To allow me to get super fine adjustment for the nozzle, I threaded the inside bit with 7/16ths by 40 TPI. This is the same pitch as an imperial micrometer uses, so one full turn of the nozzle will move it backwards or forwards by 0.025" (0.62mm).




The nozzle was turned around in the chuck, and the end faced away until there was 3mm straight portion left of the previously drilled 3mm hole. After that it started to open out into the taper I had cut with the D-bit.
The topslide was then set over by 11 degrees, the same as the internal taper.




This shot from the top is when I was cutting the outside taper using the topslide.




This is what it ended up like, a 3mm straight bit at the nose and then the taper. This should be the same as the profile on the inside.
I did a little more work on the outside, but nothing that really deserves a mention.




So now onto the other bit of the nozzle. The end was faced up and an external thread the same as the other was cut onto it.



The two mating parts. Now I just need to get the tube into the inside bit.




The inside part was tapped out, and to cut a long story short, the bit of brass was drilled thru with the same diameter as the tube and a thread cut to match the small thread just cut was put onto it.

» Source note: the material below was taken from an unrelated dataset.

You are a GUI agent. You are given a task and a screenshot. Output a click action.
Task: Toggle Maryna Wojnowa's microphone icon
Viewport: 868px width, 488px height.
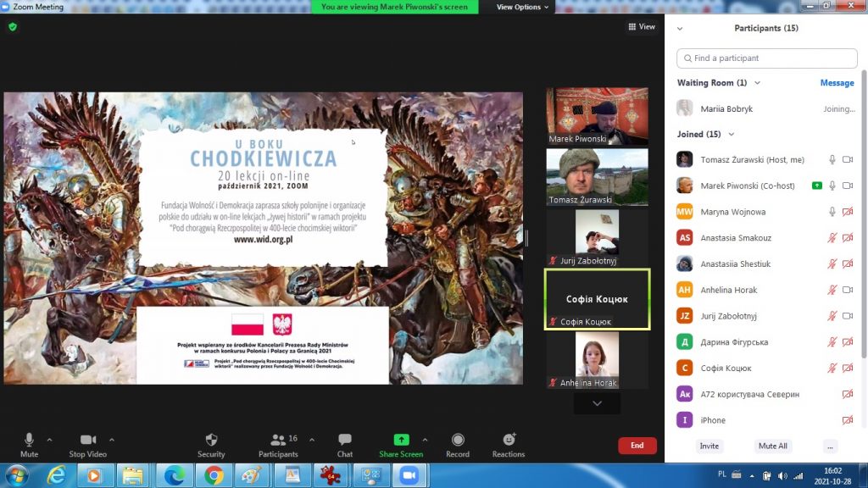coord(832,212)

After Loctiting the tube into the holder, the assembly was screwed into the inside part. If necessary, different sizes of tube with their holder can be made up and screwed into position.




The business end of the nozzle.

Do ya feel lucky, punk!!




This is how it will fit onto the Locline.
By doing it this way, I have about 10mm adjustment of the outer nozzle in relation to the inner one.




You might think I am going to a lot of trouble making this nozzle.

By doing it this way, with adjustments to the critical positions and sizes, I should be able to find the ideal settings that I want, and be able to replicate an easier made nozzle for the four units I require. Plus I should also be able to do a sketch so that people can make their own if they want. So all this work will not be wasted, it is called R&D.


As usual I did a quickie sketch to remind me what I want to end up with and also a few dimensions if I need it. I had already prepared a little block of ali.




The holes that were required were drilled and if needed tapped.
This pic shows what the assembled unit will look like. I have still to make the stuffing gland to seal where the little pipe comes out of the back, and the metering needle to control the air flow.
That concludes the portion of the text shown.